Key disagreements (healthy tension)

  • Are NFTs investments or collectibles?
    • Sergio: you’re a speculator buying a product (a JPEG/voxel) with optional future upside—don’t confuse with securities or expect dividends.
    • Others: the space can design sustainable value flows to holders (not necessarily “securities”), and that pursuit is a legitimate frontier for web3.
  • Did royalty removal help or harm?
    • Helped (Shiv): forced real businesses, filtered unsustainable models.
    • Harmed (Mason): drained imagination and shifted culture to short-term trading.

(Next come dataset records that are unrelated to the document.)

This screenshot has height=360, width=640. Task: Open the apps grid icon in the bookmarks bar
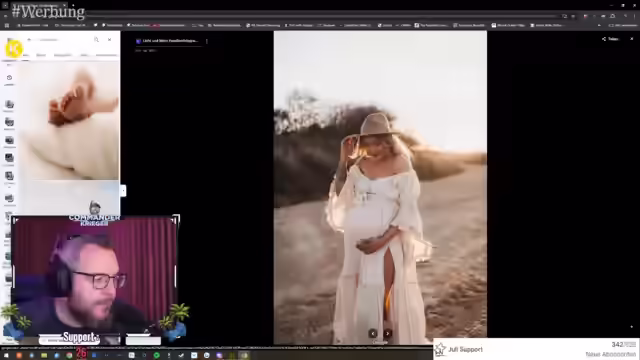7,25
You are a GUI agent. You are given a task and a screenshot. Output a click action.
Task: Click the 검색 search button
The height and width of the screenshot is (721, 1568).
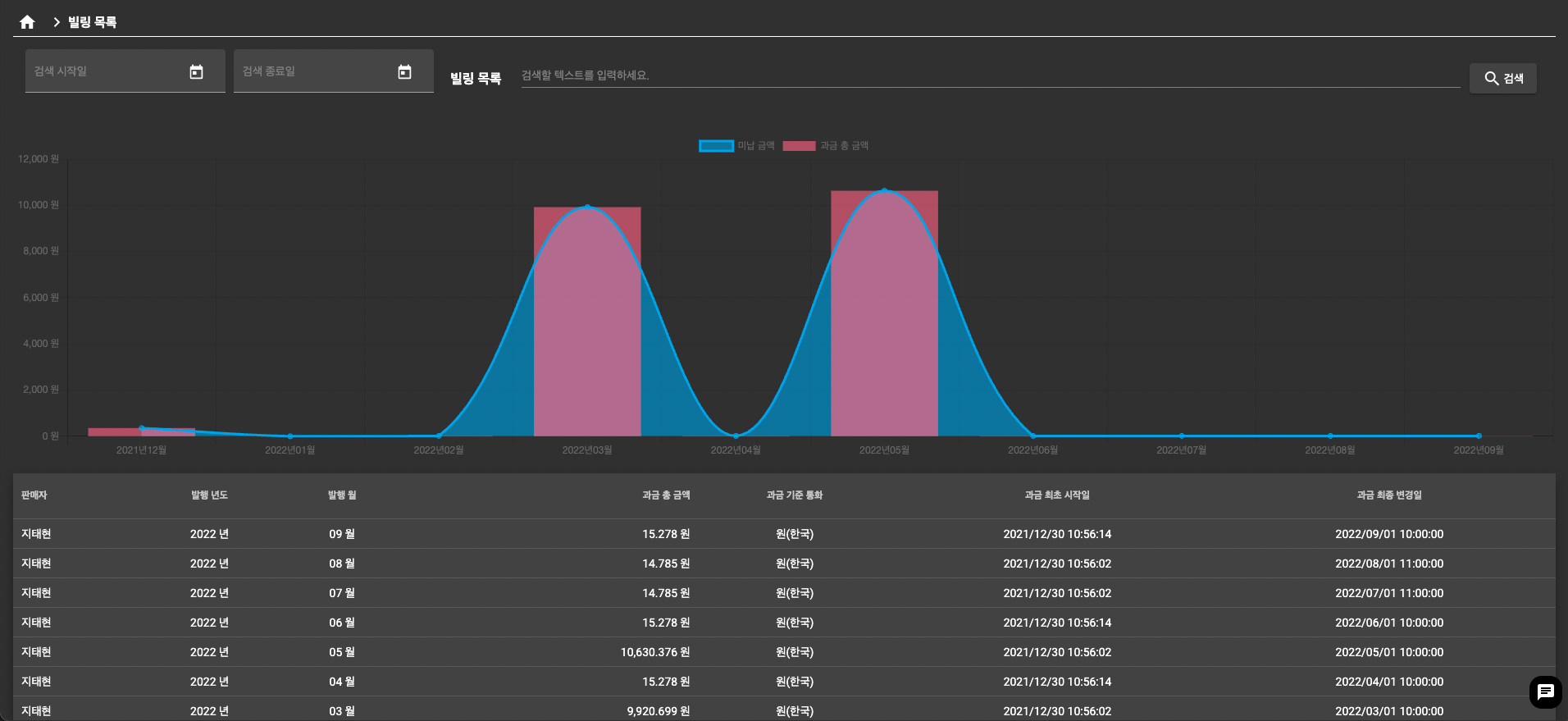[1502, 79]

Open questions and to-watch

  • What replaces floor and volume as north-star metrics? Can “vibes,” engagement, and shipping scoreboards standardize enough to matter?
  • Can legacy collections migrate to 721C (or similar) without fragmenting markets or losing goodwill? When is it worth it?
  • What does a mature, repeatable alignment playbook look like in 2025+? (GVC, Meebits, and Unvault/Divi each present partial answers.)
  • How do we normalize product sales as healthy brand-building while keeping founders accountable for “rate-to-ship” and alignment?

Notable highlights and soundbites

  • “We’re too tribal for a niche market.” (Aaron)
  • “Floor and volume are vanity metrics; judge by community, shipping, and IP.” (Aaron)
  • “Not every project needs a TCG, token, or metaverse. Build what’s true to your IP.” (Poppy)
  • “Buy with the right mindset—you’re buying a product, becoming part of a distributed IP. Don’t expect dividends.” (Sergio)
  • “Removing royalties forced brands to act like real businesses.” (Shiv)
  • “Royalty removal also killed some imagination and alignment.” (Mason)
  • “Stop calling every product drop ‘extraction’—that’s how brands survive.” (Mac/Proof/Cairo)

Bottom line

  • The space agrees on the diagnosis: over-indexing on floor and tribal drama has obscured real work. The cure is a blend of: authentic brand strategy (distinct per project), sustainable revenue (beyond royalties), founder–holder alignment (including fair reward rails), safer onboarding, and a culture that celebrates products shipped and communities empowered.
  • A definitive “new playbook” isn’t fully settled—but actionable elements are already in motion (GVC’s community rails, Meebits’ alignment treasury and channel strategy, Unvault’s royalty-sharing), alongside a shared rejection of extraction narratives that penalize normal business-building.